Exercice court 1:
Répondez aux questions suivantes à partir du passage fourni :
(a) Qu'advient-il de la loi immigration selon le premier paragraphe ?
(b) À quoi la radicalité est-elle présentée comme une réponse ?
(c) De qui la « bande d'olibrius » ferait-elle croire qu'elle est l'héritière ?
Exercice court 2:
Résumez le passage fourni en deux phrases.
Exercice court 3:
Énumérez les faits que le premier paragraphe du passage fourni donne comme observables aujourd'hui.

Passage fourni:
########################################

Or, on voit très bien aujourd'hui qu’il y a des demandes de remise en liberté qui sont satisfaites en dépit du bon sens. Des expulsions sont annulées. La loi immigration est censurée.

La loi immigration n’était pas contre nos principes républicains. Cela est faux. Sauf que cela permet à une bande d’olibrius de faire croire qu'ils sont les héritiers de Manouchian.

La radicalité n'est que la réponse en fait à l'inaction et à une dilution permanente de l'action publique.

Qu'est-ce qui vous a poussé aujourd'hui à écrire cet ouvrage à ce moment-là précis ?

########################################

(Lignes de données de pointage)
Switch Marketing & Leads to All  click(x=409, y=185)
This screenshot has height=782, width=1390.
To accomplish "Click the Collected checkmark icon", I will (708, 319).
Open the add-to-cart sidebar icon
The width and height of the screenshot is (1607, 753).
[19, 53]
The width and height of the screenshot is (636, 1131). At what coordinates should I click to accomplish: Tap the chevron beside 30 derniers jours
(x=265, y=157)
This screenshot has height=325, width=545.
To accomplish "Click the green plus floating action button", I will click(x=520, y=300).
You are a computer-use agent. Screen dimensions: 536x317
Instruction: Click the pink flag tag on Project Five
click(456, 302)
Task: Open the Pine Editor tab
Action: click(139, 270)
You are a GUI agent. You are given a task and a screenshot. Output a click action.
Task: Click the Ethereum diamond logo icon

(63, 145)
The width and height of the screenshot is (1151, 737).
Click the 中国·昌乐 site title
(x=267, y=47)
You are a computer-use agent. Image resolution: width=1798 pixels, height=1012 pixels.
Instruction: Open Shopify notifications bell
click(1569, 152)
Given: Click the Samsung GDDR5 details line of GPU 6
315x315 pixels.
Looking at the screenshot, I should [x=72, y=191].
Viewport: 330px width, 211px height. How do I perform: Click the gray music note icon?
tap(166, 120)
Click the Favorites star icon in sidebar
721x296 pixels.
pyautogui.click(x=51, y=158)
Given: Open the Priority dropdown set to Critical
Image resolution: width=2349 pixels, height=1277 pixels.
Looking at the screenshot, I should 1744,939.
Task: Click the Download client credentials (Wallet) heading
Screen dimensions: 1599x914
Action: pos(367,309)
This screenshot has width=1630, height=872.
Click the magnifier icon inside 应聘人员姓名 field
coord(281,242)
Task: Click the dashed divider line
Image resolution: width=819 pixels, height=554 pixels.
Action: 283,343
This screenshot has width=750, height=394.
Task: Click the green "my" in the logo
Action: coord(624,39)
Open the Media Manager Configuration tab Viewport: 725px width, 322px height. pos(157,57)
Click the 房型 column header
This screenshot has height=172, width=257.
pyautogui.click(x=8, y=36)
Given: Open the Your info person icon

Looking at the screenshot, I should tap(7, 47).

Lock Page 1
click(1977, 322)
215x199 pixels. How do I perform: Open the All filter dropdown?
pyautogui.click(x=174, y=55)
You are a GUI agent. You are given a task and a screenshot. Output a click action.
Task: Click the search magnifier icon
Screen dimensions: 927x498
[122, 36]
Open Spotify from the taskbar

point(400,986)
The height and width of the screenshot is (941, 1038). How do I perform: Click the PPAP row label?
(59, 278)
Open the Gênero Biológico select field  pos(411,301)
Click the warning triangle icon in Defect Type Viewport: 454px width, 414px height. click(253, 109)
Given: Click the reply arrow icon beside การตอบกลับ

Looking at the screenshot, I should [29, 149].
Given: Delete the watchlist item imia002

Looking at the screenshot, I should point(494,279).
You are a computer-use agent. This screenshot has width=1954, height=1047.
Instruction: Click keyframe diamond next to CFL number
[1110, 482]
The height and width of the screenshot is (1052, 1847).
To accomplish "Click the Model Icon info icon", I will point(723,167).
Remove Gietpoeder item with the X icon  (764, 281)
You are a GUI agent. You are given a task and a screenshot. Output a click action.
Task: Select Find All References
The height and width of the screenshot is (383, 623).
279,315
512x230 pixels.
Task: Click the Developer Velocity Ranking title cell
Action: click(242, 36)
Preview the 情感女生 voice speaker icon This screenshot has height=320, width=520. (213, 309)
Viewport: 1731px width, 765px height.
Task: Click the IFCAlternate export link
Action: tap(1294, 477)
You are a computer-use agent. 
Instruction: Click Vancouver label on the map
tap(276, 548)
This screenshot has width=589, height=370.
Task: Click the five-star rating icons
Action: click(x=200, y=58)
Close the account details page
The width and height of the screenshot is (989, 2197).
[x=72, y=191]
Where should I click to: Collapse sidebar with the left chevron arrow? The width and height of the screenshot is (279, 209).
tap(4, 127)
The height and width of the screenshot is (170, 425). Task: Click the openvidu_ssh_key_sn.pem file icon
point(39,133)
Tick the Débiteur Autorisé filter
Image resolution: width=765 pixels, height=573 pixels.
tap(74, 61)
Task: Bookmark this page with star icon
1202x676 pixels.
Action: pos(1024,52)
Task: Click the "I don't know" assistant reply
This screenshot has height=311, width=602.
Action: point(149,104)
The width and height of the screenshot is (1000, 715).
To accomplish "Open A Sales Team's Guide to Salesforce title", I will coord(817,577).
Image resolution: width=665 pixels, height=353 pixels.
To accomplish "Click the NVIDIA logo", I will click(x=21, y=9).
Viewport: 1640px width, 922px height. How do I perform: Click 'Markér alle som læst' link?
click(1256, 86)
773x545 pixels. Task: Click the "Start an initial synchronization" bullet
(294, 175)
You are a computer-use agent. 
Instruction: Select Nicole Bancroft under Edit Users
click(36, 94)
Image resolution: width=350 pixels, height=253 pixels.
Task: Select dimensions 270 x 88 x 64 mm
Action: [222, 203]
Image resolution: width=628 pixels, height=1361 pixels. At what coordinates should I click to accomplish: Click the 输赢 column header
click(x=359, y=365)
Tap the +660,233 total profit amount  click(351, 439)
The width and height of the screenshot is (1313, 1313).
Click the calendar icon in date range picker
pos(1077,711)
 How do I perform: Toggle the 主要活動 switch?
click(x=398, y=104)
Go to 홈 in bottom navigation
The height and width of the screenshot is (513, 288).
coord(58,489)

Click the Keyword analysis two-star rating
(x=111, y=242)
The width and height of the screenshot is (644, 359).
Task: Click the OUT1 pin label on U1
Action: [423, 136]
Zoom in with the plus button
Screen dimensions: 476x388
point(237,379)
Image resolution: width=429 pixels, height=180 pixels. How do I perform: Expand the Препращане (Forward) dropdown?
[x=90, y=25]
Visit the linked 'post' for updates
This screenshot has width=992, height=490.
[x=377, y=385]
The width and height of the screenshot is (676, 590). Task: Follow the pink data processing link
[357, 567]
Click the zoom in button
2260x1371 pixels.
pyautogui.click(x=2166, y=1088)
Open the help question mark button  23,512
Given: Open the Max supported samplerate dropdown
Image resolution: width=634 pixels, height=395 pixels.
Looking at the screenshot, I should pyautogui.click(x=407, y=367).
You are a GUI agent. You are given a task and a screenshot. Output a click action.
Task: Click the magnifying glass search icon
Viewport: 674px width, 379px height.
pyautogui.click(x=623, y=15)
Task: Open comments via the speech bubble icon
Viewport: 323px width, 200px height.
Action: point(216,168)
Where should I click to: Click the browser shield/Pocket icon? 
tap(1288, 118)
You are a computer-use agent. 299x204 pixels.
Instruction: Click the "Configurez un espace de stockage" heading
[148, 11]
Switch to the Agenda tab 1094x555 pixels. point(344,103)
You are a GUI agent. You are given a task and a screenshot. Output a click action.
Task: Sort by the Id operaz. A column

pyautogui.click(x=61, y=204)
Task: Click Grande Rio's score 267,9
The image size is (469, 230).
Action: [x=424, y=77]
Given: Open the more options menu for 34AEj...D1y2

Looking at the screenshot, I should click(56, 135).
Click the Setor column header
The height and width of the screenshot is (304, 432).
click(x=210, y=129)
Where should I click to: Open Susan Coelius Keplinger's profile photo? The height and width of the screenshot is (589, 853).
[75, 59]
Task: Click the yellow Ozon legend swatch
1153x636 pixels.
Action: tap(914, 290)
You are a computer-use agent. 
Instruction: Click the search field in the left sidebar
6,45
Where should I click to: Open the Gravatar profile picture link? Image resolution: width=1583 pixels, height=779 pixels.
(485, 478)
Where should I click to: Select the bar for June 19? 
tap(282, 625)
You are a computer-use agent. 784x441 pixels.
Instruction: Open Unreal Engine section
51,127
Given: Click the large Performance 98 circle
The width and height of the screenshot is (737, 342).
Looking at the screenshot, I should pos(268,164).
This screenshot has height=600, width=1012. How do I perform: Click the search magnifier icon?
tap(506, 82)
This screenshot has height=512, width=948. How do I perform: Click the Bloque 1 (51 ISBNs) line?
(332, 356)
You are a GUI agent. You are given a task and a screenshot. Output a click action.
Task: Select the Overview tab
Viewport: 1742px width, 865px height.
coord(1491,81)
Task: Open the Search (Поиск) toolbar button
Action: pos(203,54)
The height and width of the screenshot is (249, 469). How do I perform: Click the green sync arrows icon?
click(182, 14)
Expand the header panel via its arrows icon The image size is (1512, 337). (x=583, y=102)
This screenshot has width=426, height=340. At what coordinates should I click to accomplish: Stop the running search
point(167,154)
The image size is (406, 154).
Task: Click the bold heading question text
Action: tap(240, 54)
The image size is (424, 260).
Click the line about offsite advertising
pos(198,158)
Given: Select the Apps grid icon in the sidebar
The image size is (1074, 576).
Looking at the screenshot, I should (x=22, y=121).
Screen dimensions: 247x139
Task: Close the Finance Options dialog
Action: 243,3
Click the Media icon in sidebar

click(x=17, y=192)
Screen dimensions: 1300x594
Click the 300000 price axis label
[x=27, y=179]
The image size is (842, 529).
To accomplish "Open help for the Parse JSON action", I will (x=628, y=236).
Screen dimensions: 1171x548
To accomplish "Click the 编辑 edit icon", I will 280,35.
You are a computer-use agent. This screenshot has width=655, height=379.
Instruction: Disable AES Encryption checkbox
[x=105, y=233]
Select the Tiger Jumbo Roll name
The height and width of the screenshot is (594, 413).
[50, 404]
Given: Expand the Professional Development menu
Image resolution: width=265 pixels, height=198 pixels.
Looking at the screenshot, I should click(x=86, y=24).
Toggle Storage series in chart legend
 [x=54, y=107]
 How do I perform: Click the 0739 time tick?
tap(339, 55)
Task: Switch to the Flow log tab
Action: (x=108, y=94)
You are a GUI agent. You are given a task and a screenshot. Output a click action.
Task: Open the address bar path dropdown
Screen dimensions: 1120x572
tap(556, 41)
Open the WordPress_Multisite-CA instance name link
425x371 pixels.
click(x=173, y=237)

########################################

Réponse correcte 1:
(a) Elle est censurée.
(b) À l'inaction et à une dilution permanente de l'action publique.
(c) De Manouchian.

Réponse correcte 2:
Le passage affirme que des demandes de remise en liberté sont satisfaites en dépit du bon sens, que des expulsions sont annulées et que la loi immigration est censurée, tout en contestant que cette loi ait été contraire aux principes républicains. Il présente la radicalité comme une réponse à l'inaction et à une dilution permanente de l'action publique, puis s'achève sur une question concernant ce qui a poussé à écrire l'ouvrage à ce moment précis.

Réponse correcte 3:
- Des demandes de remise en liberté sont satisfaites en dépit du bon sens.
- Des expulsions sont annulées.
- La loi immigration est censurée.